Die größte Herausforderung ist ganz klar der Klimawandel und mit welchen Maßnahmen wir ihm begegnen. Die Klimaveränderungen treffen Mensch und Natur gleichermaßen. Die EU muss in Sachen Klimaschutz weltweit eine Vorreiterrolle einnehmen. So wurde bereits während der deutschen Ratspräsidentschaft 2007 beschlossen, bis zum Jahre 2020 jeweils den Energieverbrauch und die CO2-Emissionen um 20% zu senken und gleichzeitig den Anteil der erneuerbaren Energien auf 20% am Gesamtverbrauch zu erhöhen. Aus umweltpolitischer Sicht müssen wir bei allen Maßnahmen darauf achten, dass diese nicht nur nachhaltig sind, sondern auch zum Schutz der biologischen Vielfalt beitragen.

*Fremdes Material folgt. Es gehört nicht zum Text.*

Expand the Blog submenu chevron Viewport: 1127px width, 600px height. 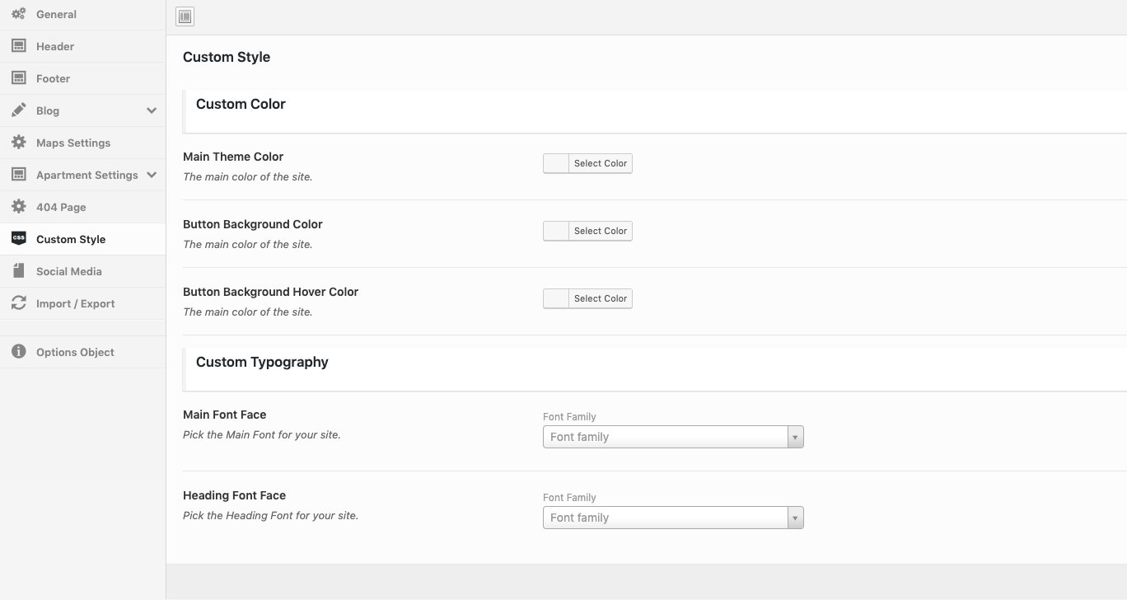pos(152,110)
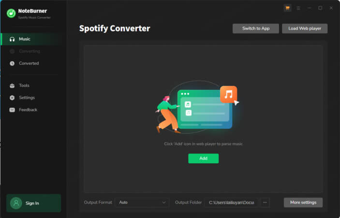This screenshot has height=218, width=340.
Task: Expand the Output Format dropdown
Action: coord(142,202)
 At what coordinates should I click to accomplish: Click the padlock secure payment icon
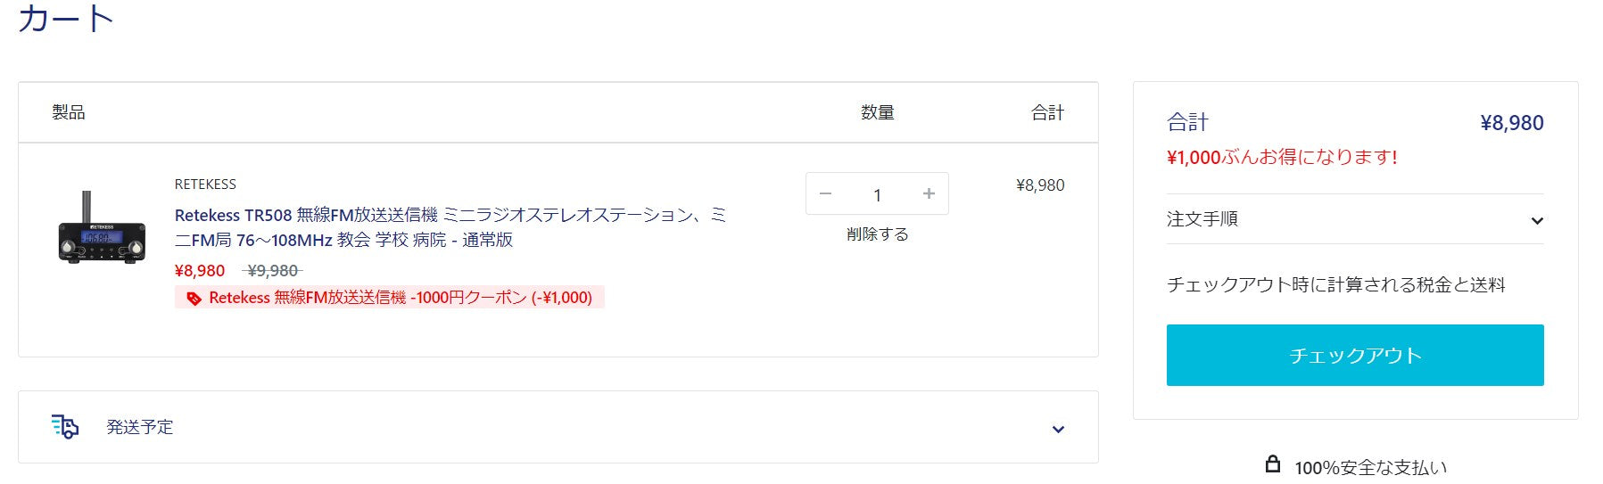(x=1273, y=464)
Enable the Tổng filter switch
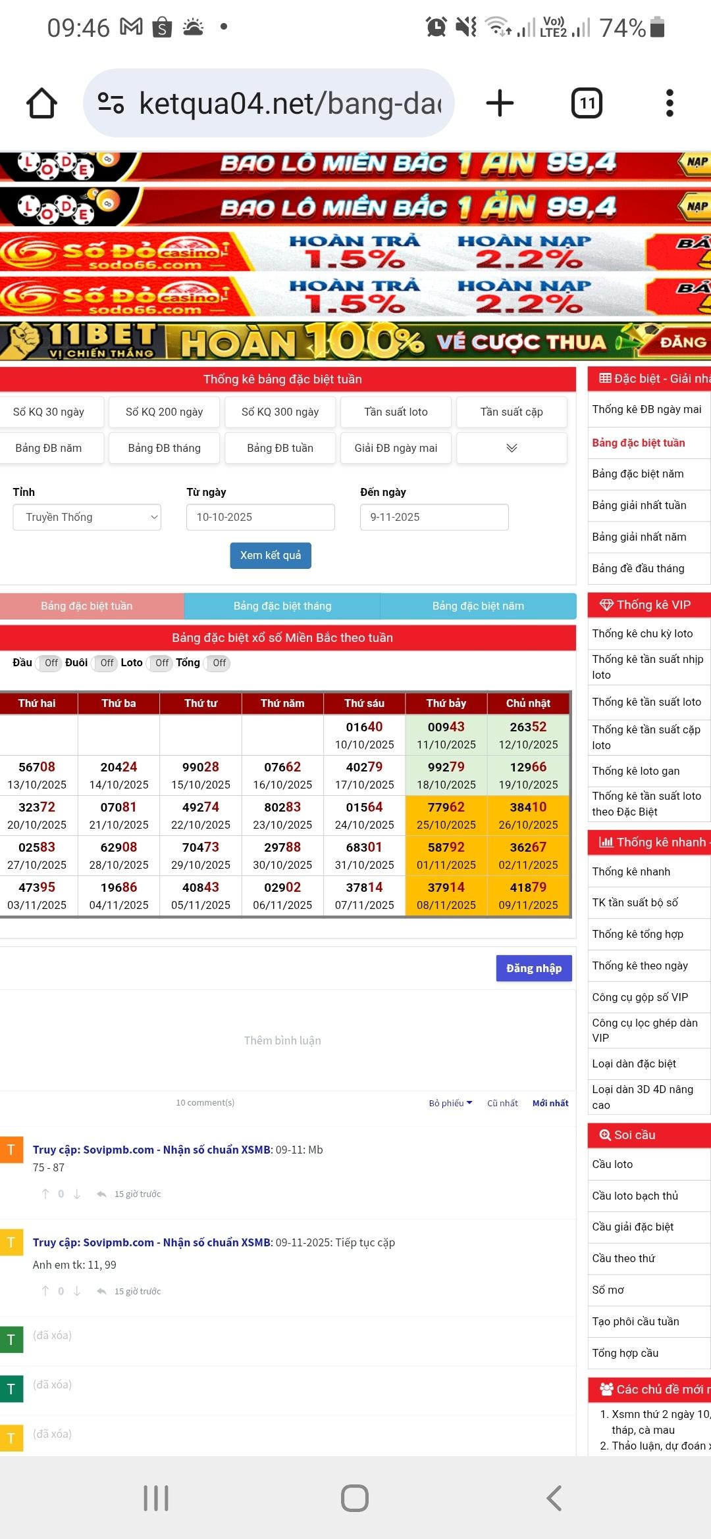 (x=218, y=663)
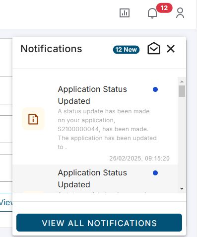Click the scrollbar down arrow

click(x=182, y=189)
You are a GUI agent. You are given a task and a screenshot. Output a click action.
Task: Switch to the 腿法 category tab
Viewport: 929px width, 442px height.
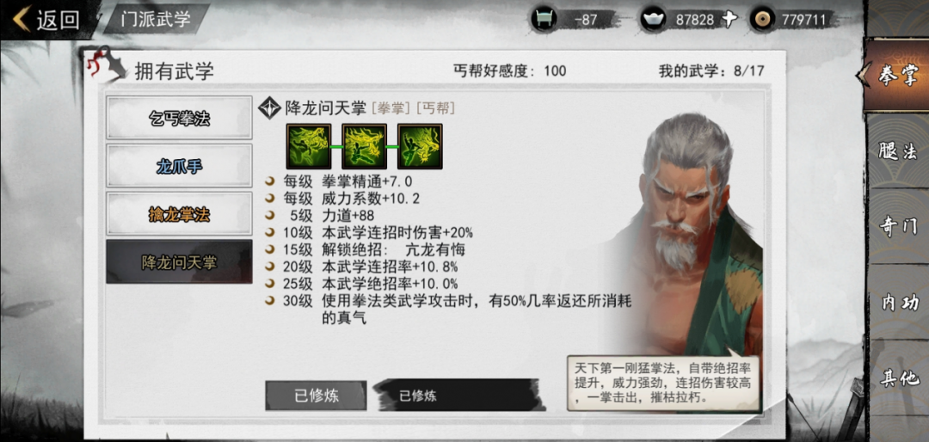tap(897, 151)
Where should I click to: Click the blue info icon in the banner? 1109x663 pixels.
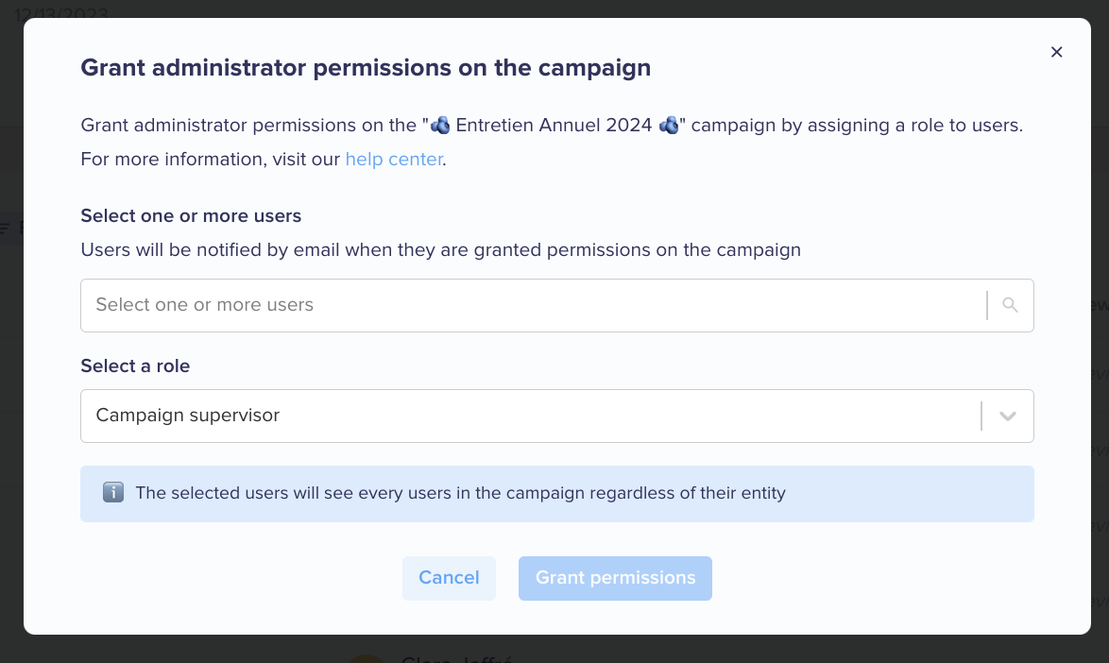113,493
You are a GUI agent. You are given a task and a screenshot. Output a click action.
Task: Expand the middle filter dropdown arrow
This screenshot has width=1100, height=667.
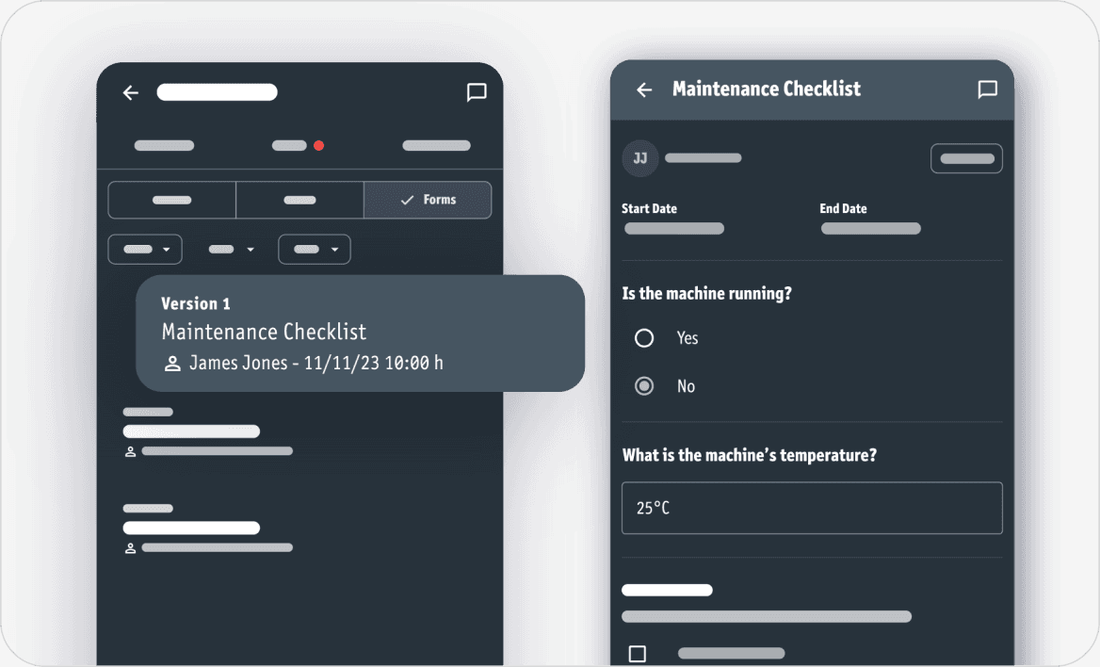click(x=251, y=250)
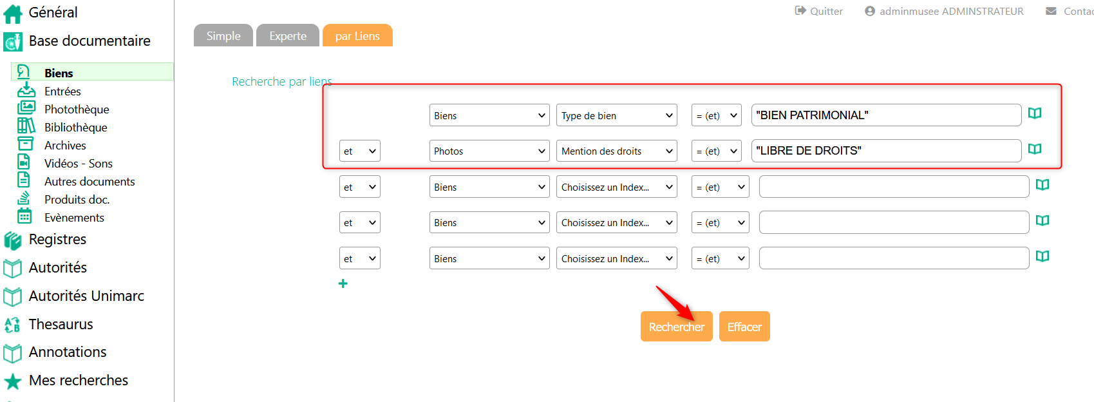Open the first "et" operator dropdown
This screenshot has height=402, width=1094.
[359, 151]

2. Wo sehen Sie Möglichkeiten einer Zusammenarbeit mit den Natur- und Umweltschutzverbänden?
Der Klimawandel ist eine der zentralen Herausforderungen unserer Zeit. Die Politik, Umwelt- und Naturschutzverbände, die Wirtschaft sowie die Wissenschaft und darüber hinaus auch die Bürgerinnen und Bürger sind dazu aufgerufen, mit gemeinsamen Kraftanstrengungen sich diesen Herausforderungen zu stellen. Zu diesem Zweck wurde etwa die bayerische Klima-Allianz ins Leben gerufen. Zusammen mit ihren Partnern, hat sich die bayerische Landesregierung ehrgeizige Ziele gesteckt. Hierzu zählen neben Energiesparmaßnahmen, die Steigerung der Energieeffizienz sowie der Ausbau zur Erschließung erneuerbarer Energien. Diesem Klimabündnis haben sich neben der Politik, auch der Bund Naturschutz in Bayern sowie der Landesbund für Vogelschutz angeschlossen. Meiner Meinung nach birgt diese Initiative viele Möglichkeiten für eine gute und vor allem für den Umweltschutz gewinnbringende Zusammenarbeit.
3. Was sind Ihre persönlichen Erfahrungen im Natur- und Umweltschutz?
Umwelt- und Naturschutz beginnt schon im Kleinen. Jeder kann seinen Beitrag leisten, in dem er respektvoll mit der Natur und den Ressourcen umgeht. Aber in meinen Augen brauchen wir auch eine schlüssige, vorausschauende und vor allem nachhaltige Klimaschutzpolitik. Zu diesem Zweck bedarf es einer engen Zusammenarbeit von Politik, Wirtschaft, Wissenschaft und Gesellschaft. Maßnahmen, die jedoch von unserer Wirtschaft und Industrie Vorgaben verlangen, die den eben genannten Besonderheiten widersprechen und gegebenenfalls zu Lasten von Arbeitsplätzen gehen, lehne ich ab.
Ich denke, der bayerische Umweltpakt spiegelt hierfür einen guten Rahmen wieder, um eine erfolgreiche Klimaschutzpolitik zu erreichen. Dieser Pakt sieht eine Verwirklichung des Klimaschutzes auf Basis von Freiwilligkeit und Eigenverantwortung vor. Des Weiteren sollen Unternehmen aber auch im Bereich der Entbürokratisierung ermuntert werden, klimaschonend zu handeln.